**Tugas Latihan**
A - Menurut teks tentang serangga di luar angkasa, apa yang memberikan perlindungan parsial terhadap perubahan pada sistem saraf pusat akibat perjalanan luar angkasa?
B - Sebutkan semua makhluk hidup yang disebut dalam teks tentang serangga di luar angkasa.
C - Lanjutkan teks tentang serangga di luar angkasa, mulai setelah kalimat terakhirnya.

Camilan Luar Angkasa: Serangga Jadi Makanan Astronot di Mars

3 weeks ago 15
Habitat dalam kaset untuk lalat buah, digunakan untuk penelitian ilmiah baik di Bumi maupun di luar angkasa. Temuan dari sebuah studi yang menggunakan lalat buah di Stasiun Luar Angkasa Internasional menunjukkan bahwa perjalanan luar angkasa berdampak pada sistem saraf pusat, tetapi gravitasi buatan memberikan perlindungan parsial terhadap perubahan tersebut/NASAHabitat dalam kaset untuk lalat buah, digunakan untuk penelitian ilmiah baik di Bumi maupun di luar angkasa. Temuan dari sebuah studi yang menggunakan lalat buah di Stasiun Luar Angkasa Internasional menunjukkan bahwa perjalanan luar angkasa berdampak pada sistem saraf pusat, tetapi gravitasi buatan memberikan perlindungan parsial terhadap perubahan tersebut/NASA

Sebelum manusia menjelajah ke luar angkasa, serangga sudah melakukan perjalanan tersebut — dan berkembang pesat.

**Isi Kumpulan Data**
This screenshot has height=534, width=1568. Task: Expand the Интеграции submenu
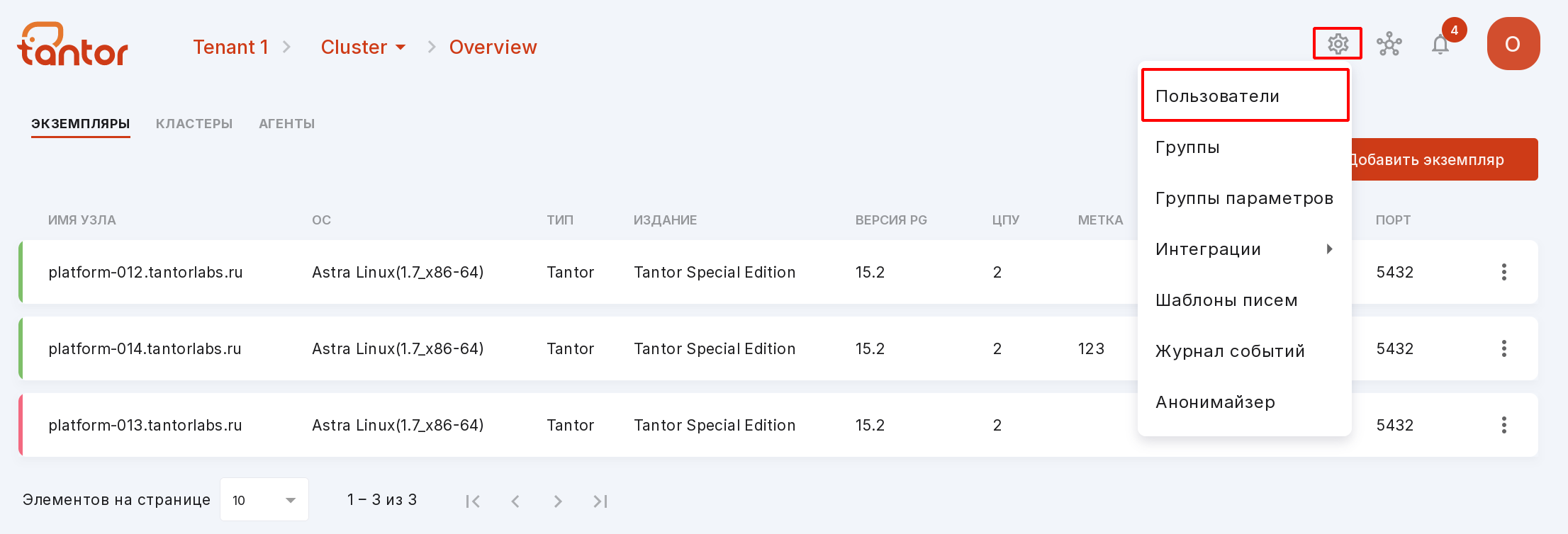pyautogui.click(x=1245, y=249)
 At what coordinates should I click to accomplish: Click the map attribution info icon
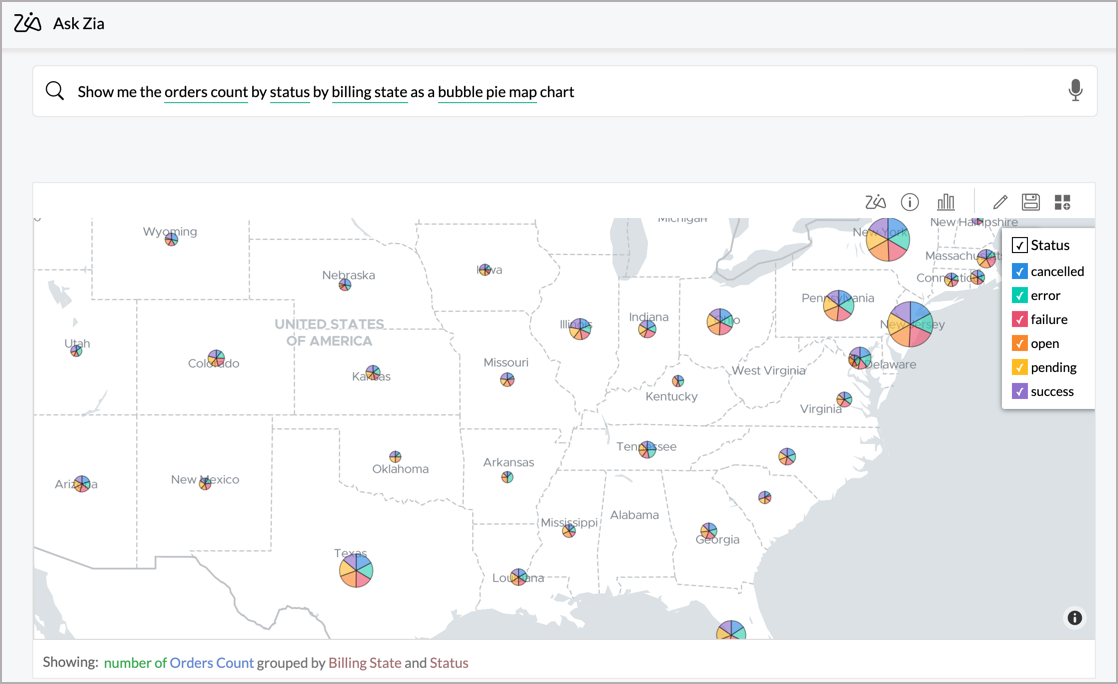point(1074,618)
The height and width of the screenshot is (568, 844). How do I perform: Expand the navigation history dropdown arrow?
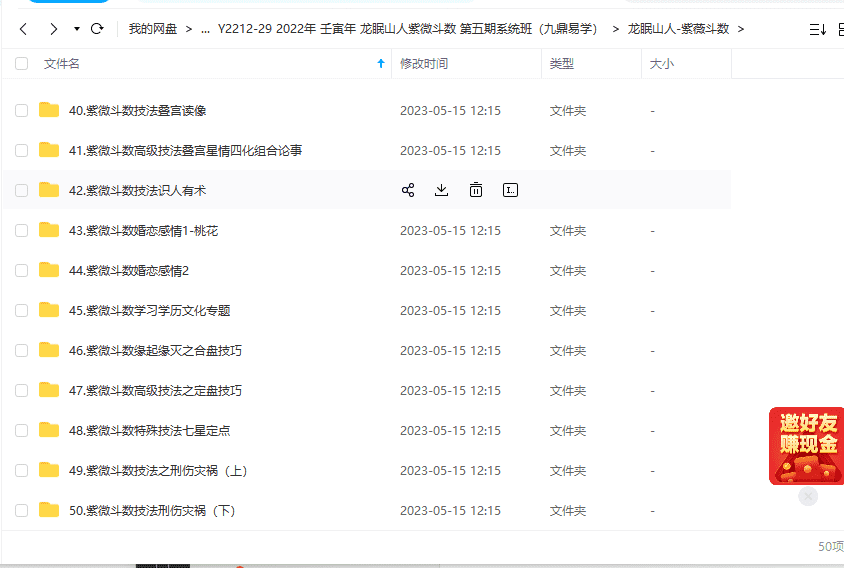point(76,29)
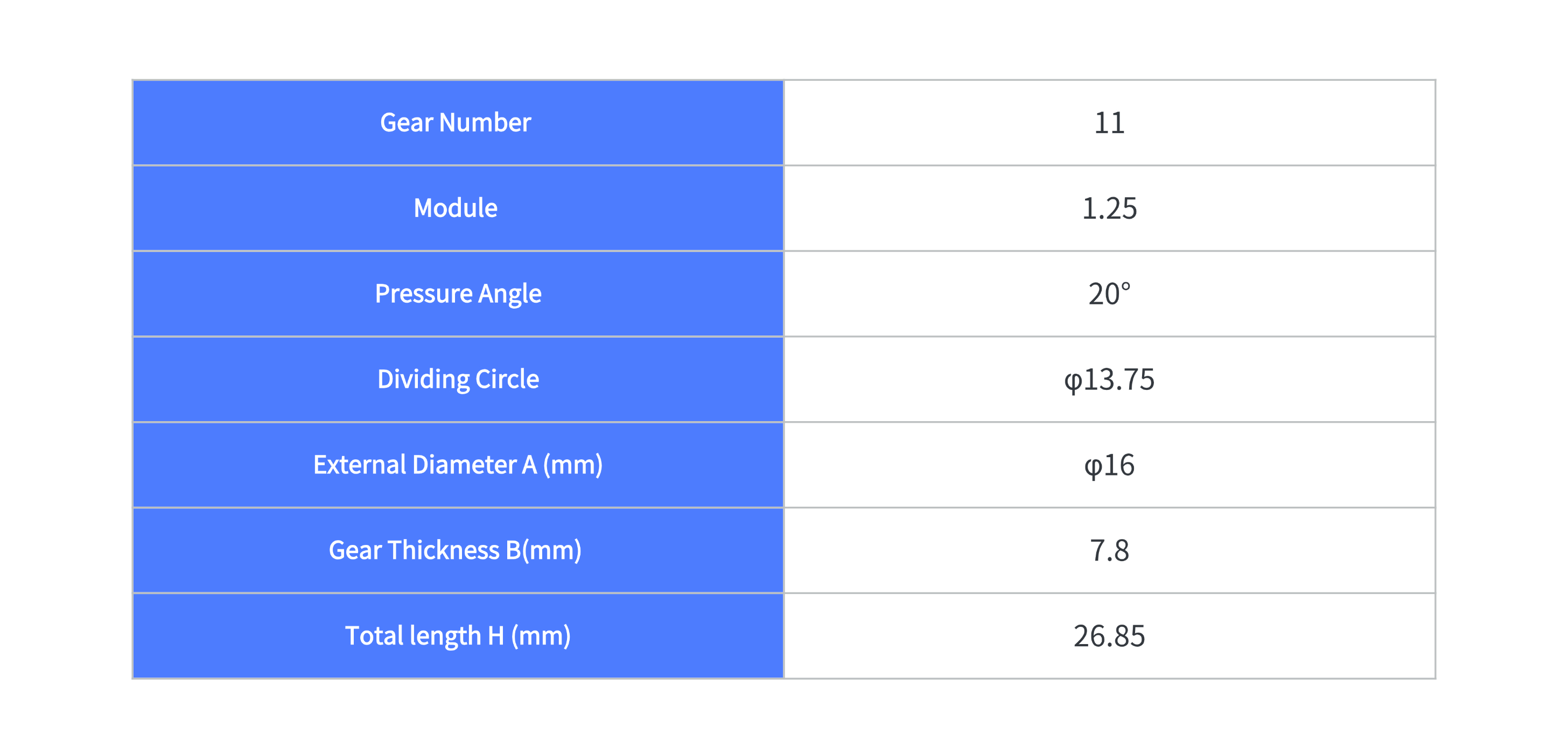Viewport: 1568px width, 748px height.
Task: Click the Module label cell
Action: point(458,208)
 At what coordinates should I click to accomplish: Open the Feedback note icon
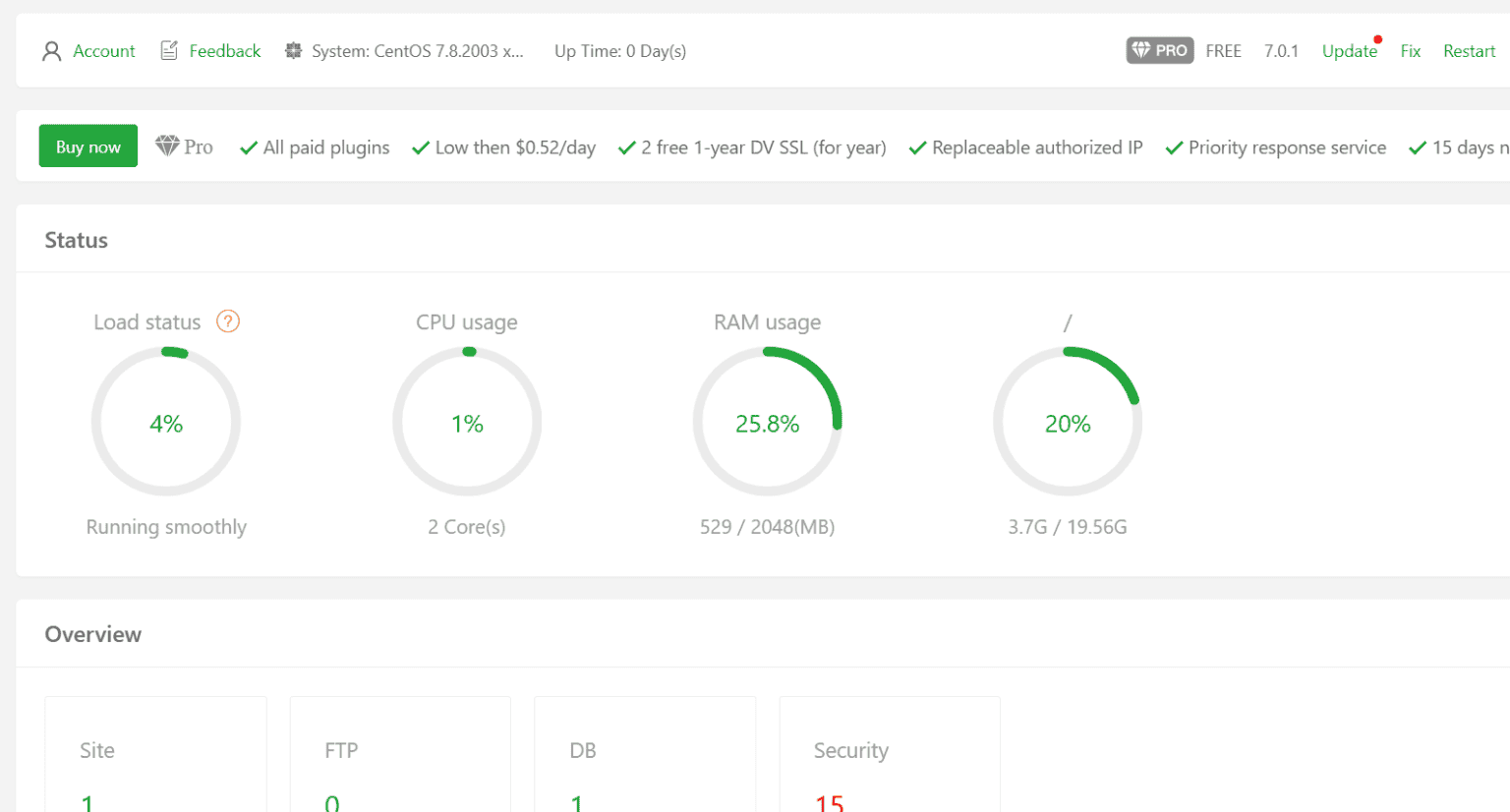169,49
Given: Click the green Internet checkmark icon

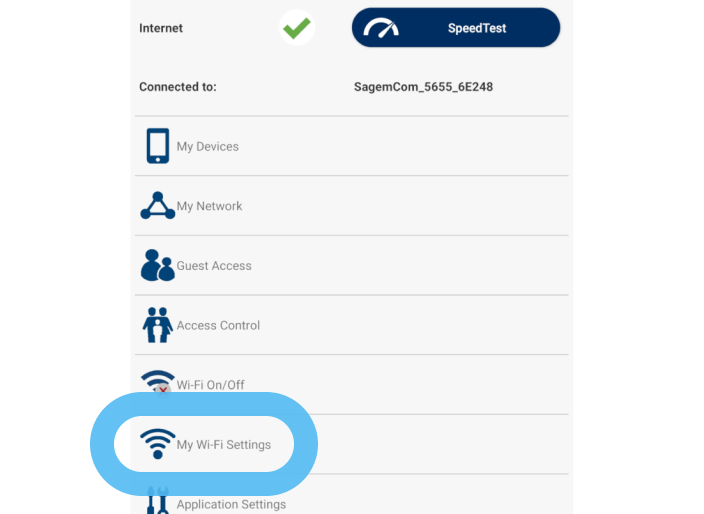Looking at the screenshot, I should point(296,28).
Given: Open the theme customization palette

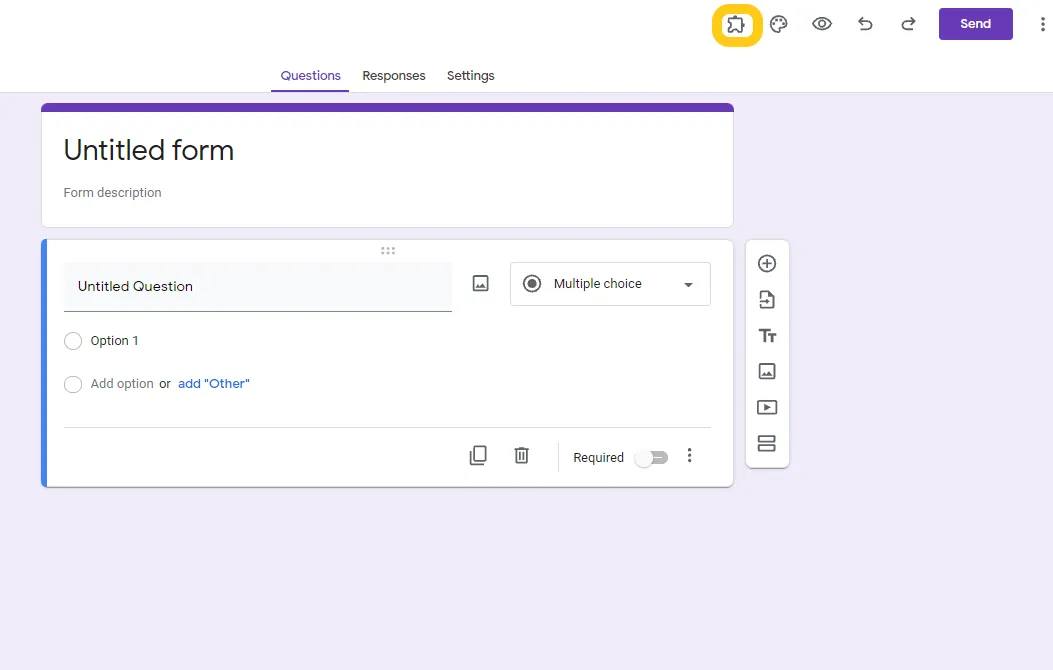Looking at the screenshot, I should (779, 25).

**Bagian Jawaban**
A - Gravitasi buatan.

B - Serangga, astronot, lalat buah, dan manusia.

C -
Ringan, mudah beradaptasi, dan kaya nutrisi, serangga kini sedang dipertimbangkan secara serius sebagai sumber makanan berkelanjutan bagi astronot dalam misi panjang ke Bulan, Mars, dan seterusnya.

Memakan serangga mungkin terdengar aneh bagi sebagian orang, tetapi miliaran orang di seluruh dunia sudah melakukannya.

Organisasi Pangan dan Pertanian PBB memperkirakan bahwa manusia secara teratur memakan lebih dari 2.000 spesies serangga.

Badan Antariksa Eropa (ESA) kini telah mengumpulkan para ahli di bidang pangan, biologi, dan ilmu antariksa untuk mengeksplorasi apakah serangga dapat bergabung dengan menu astronot di masa depan.

Menurut Åsa Berggren, seorang profesor di Universitas Ilmu Pertanian Swedia dan penulis utama sebuah studi di Frontiers in Physiology, serangga sangat tangguh.

“Mereka tampaknya mampu bertahan dengan cukup baik di lingkungan luar angkasa. Mereka memiliki kemampuan yang baik untuk menahan tekanan fisik,” ujarnya.

“Hewan-hewan kecil ini juga sangat pandai mengubah materi yang tidak dapat dimakan manusia menjadi pertumbuhan mereka sendiri — memberi kita makanan bergizi.”

Serangga dapat memainkan peran ganda di luar angkasa: tidak hanya sebagai makanan tetapi juga sebagai bagian dari sistem daur ulang.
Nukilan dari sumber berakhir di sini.